**PROMPT:**
Only one stretch of the records below is wanted: the lines from the one holding "Where should I click to: Click the allclasses-frame" through the one holding "Click the third empty row in Devices list". Return it exactly, both ends included.

**INPUT MATERIAL:**
════════════════════
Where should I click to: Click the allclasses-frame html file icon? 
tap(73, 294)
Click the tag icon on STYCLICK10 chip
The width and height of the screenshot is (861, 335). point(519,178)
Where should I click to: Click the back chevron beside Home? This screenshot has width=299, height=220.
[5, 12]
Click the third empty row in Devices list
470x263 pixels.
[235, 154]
════════════════════
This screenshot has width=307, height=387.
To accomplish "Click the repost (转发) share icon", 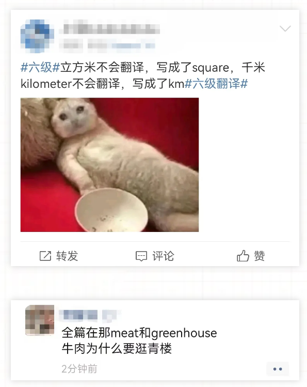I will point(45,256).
════════════════════
**RESPONSE TO THE TASK:**
Where should I click to: Click the allclasses-frame html file icon? 
tap(73, 294)
Click the tag icon on STYCLICK10 chip
The width and height of the screenshot is (861, 335). point(519,178)
Where should I click to: Click the back chevron beside Home? This screenshot has width=299, height=220.
[5, 12]
Click the third empty row in Devices list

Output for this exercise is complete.